‘Big Oil’ can’t ‘buy’ science organizations on climate change, neither can Monsanto on GMOs

Would you eat a plant that makes its own toxic pesticides, contains DNA from viruses and bacteria, sports genes that emerged from random strings of DNA code and whose DNA human beings have mercilessly chopped and manipulated, producing who knows what toxins and allergens?

Before you get out that pitchfork and march against Monsanto, you might like to know which crop varieties are “scary” like that. I’ll tell you. All of them — organic included. That scary-sounding stuff is just ordinary crop biology. Conventional breeding methods — like cross-breeding (millennia old) and X-ray bombardment (nearly a century old) — randomly smash up DNA with a sledgehammer. By comparison, genetic engineering is carefully managed minor tweaking.
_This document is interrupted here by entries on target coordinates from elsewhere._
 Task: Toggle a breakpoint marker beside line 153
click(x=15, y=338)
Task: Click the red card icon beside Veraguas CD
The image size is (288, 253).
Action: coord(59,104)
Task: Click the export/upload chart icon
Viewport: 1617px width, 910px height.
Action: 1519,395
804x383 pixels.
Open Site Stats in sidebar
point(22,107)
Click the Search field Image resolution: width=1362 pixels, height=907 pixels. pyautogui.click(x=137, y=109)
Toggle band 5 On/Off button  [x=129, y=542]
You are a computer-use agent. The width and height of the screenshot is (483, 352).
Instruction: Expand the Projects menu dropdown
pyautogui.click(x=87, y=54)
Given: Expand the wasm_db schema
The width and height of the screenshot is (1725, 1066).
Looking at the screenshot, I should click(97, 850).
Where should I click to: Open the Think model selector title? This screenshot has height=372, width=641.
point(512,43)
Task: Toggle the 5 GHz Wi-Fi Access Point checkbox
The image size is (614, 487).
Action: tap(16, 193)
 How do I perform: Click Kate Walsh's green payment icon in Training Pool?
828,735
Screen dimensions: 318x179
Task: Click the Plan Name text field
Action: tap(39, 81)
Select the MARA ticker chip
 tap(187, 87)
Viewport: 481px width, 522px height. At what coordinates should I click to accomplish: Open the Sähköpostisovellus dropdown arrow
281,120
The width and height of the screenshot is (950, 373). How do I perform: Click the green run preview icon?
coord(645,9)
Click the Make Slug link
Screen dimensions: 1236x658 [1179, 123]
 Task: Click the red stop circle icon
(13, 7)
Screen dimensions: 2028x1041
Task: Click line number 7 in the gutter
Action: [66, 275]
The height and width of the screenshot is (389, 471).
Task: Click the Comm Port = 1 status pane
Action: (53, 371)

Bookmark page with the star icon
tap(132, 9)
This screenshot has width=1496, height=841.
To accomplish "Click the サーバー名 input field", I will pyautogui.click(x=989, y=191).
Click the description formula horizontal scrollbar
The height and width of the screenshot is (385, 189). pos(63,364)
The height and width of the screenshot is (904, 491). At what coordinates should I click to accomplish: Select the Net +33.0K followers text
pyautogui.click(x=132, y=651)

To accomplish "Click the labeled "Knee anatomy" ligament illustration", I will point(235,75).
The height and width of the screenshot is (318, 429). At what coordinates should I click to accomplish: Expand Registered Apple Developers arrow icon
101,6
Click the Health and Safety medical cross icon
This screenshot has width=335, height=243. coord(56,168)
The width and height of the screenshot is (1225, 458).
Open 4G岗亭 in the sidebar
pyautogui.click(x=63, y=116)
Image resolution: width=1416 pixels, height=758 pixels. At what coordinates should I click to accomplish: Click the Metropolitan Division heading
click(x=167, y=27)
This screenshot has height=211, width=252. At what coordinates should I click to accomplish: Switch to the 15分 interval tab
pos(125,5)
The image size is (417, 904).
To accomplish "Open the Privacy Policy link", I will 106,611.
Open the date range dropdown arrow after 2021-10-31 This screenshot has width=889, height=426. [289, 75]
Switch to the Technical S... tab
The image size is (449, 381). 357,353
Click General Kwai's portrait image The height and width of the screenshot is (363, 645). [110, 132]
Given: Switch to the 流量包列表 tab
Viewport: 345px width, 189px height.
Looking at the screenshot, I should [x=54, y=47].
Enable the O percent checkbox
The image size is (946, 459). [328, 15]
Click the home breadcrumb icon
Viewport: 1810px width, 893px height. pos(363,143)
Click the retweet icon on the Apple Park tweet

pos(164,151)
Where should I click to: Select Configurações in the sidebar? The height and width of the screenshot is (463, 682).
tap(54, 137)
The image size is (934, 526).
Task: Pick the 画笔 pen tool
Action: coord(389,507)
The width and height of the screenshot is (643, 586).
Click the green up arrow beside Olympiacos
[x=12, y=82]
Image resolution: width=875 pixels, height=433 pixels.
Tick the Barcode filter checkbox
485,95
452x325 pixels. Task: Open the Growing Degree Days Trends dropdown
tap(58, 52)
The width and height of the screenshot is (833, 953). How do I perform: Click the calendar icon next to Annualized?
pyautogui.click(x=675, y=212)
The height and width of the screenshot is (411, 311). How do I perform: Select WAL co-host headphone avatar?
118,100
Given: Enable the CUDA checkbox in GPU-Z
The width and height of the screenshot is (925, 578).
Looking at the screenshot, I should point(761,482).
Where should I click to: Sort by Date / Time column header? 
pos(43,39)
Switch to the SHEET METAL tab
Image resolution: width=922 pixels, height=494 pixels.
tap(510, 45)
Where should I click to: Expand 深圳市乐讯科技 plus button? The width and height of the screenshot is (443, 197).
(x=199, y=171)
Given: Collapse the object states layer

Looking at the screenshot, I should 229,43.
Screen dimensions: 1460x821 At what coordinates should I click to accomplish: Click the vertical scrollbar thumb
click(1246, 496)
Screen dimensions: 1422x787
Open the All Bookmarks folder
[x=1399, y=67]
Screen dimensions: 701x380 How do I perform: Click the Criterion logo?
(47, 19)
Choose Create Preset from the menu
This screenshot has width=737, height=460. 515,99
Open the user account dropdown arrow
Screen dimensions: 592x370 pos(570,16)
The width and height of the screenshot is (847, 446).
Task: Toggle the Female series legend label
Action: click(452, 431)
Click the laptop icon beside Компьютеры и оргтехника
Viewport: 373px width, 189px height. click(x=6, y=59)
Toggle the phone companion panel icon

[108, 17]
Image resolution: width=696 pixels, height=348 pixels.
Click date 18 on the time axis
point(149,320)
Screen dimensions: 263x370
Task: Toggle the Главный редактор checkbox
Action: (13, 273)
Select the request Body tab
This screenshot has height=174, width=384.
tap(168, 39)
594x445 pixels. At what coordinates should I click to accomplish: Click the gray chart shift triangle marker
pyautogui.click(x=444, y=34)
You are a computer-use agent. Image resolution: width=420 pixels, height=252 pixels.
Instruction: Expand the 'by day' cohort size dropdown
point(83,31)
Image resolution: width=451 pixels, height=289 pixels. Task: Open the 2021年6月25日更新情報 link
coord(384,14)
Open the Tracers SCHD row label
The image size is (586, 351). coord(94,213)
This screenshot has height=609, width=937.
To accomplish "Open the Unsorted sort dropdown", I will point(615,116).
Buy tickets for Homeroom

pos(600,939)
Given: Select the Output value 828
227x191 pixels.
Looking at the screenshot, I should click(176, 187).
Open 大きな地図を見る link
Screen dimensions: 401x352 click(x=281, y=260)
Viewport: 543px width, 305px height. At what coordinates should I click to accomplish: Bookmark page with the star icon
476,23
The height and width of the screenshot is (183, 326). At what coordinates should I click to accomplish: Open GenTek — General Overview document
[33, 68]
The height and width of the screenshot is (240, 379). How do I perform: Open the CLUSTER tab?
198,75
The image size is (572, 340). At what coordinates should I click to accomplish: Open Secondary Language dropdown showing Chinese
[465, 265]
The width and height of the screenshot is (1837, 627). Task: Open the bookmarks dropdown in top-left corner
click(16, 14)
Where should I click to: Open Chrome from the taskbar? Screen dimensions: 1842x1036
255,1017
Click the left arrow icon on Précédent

The American Association for the Advancement of Science, the National Academies of Science, the American Medical Association, The Royal Society and the World Health Organization have all stated GMOs are just as safe for health and the environment as non-GMO crops. They looked at all the masses of evidence, not just the handful of flawed studies waiting to pounce on the ordinary Googler from anti-GMO websites.

Anti-GMO advocates sometimes dismiss this scientific consensus as “corporate-sponsored,” as in two recent letters to the editor in KTW. Besides being deeply insulting to scientists, this conspiracy theory has zero plausibility.

Big Oil couldn’t “buy” these organizations on climate change; how could comparatively tiny Monsanto do so on GMOs? It couldn’t.